According to the most recent reporting for the trailing 12 months (T-12) ended September 30, 2022, the occupancy rate, average daily rate, and revenue per available room (RevPAR) were 69.5%, $186.05, and $129.21, respectively. Performance continues to lag when compared with pre-pandemic levels, as the T-12 ended March 31, 2020 RevPAR was $157.78; however, given the cushion implied by the 2021 valuation and the sponsor’s exhibited commitment to the loan through the decline in performance, DBRS Morningstar expects the sponsor will continue working to secure takeout financing for the 2023 maturity, even if a short to moderate term extension is required given the volatile lending environment.

DBRS Morningstar materially deviated from its North American CMBS Insight Model when determining the rating assigned to Class A-S, as the quantitative result suggested a lower rating on this class. The material deviation is warranted given the uncertain loan-level event risk.

ENVIRONMENTAL, SOCIAL, GOVERNANCE CONSIDERATIONS
There were no Environmental/Social/Governance factor(s) that had a significant or relevant effect on the credit analysis.

A description of how DBRS Morningstar considers ESG factors within the DBRS Morningstar analytical framework can be found in the DBRS Morningstar Criteria: Approach to Environmental, Social, and Governance Risk Factors in Credit Ratings at https://www.dbrsmorningstar.com/research/396929/dbrs-morningstar-criteria-approach-to-environmental-social-and-governance-risk-factors-in-credit-ratings (May 17, 2022).

Classes X-A and PST are interest-only (IO) certificates that reference a single rated tranche or multiple rated tranches. The IO rating mirrors the lowest-rated applicable reference obligation tranche adjusted upward by one notch if senior in the waterfall.

All ratings are subject to surveillance, which could result in ratings being upgraded, downgraded, placed under review, confirmed, or discontinued by DBRS Morningstar.

Notes:
All figures are in U.S. dollars unless otherwise noted.

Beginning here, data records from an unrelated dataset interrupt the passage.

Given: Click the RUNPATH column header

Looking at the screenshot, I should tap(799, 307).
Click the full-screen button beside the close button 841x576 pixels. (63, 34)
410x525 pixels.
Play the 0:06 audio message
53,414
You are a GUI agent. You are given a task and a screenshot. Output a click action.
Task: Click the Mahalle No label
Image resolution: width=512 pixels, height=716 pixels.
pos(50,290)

The principal methodology is North American CMBS Surveillance Methodology (October 3, 2022), which can be found on dbrsmorningstar.com under Methodologies & Criteria. For a list of the structured-finance-related methodologies that may be used during the rating process, please see the DBRS Morningstar Global Structured Finance Related Methodologies document, which can be found on dbrsmorningstar.com in the Commentary tab under Regulatory Affairs. Please note that not every related methodology listed under a principal structured finance asset class methodology may be used to rate or monitor an individual structured finance or debt obligation.

The DBRS Morningstar Sovereign group releases baseline macroeconomic scenarios for rated sovereigns. DBRS Morningstar analysis considered impacts consistent with the baseline scenarios as set forth in the following report: https://www.dbrsmorningstar.com/research/384482.

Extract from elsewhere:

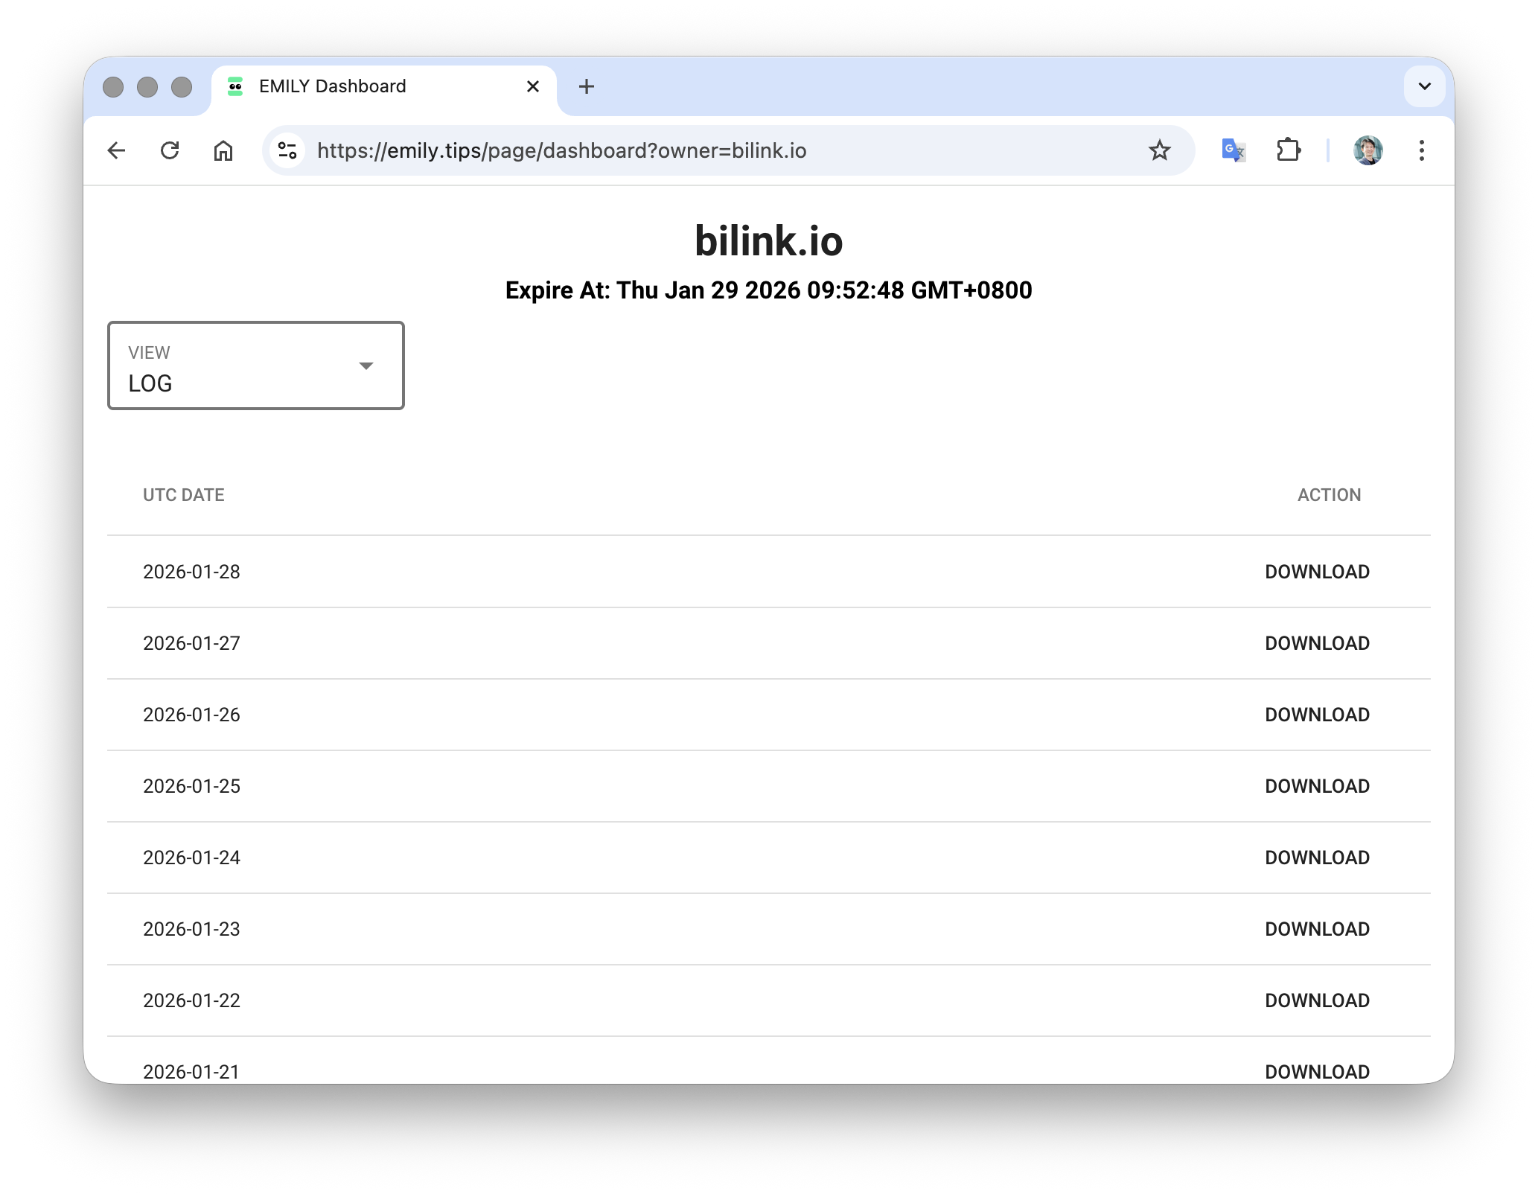Bookmark this page with star icon
The width and height of the screenshot is (1538, 1194).
tap(1159, 151)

The rated entity or its related entities did participate in the rating process for this rating action. DBRS Morningstar had access to the accounts and other relevant internal documents of the rated entity or its related entities in connection with this rating action.

Please see the related appendix for additional information regarding the sensitivity of assumptions used in the rating process. Please note a sensitivity analysis is not performed for CMBS bonds rated CCC or lower. The DBRS Morningstar long-term rating scale definition indicates that ratings of CCC or lower are assigned when the bond is highly likely to default or default is imminent, thereby prevailing over a sensitivity analysis.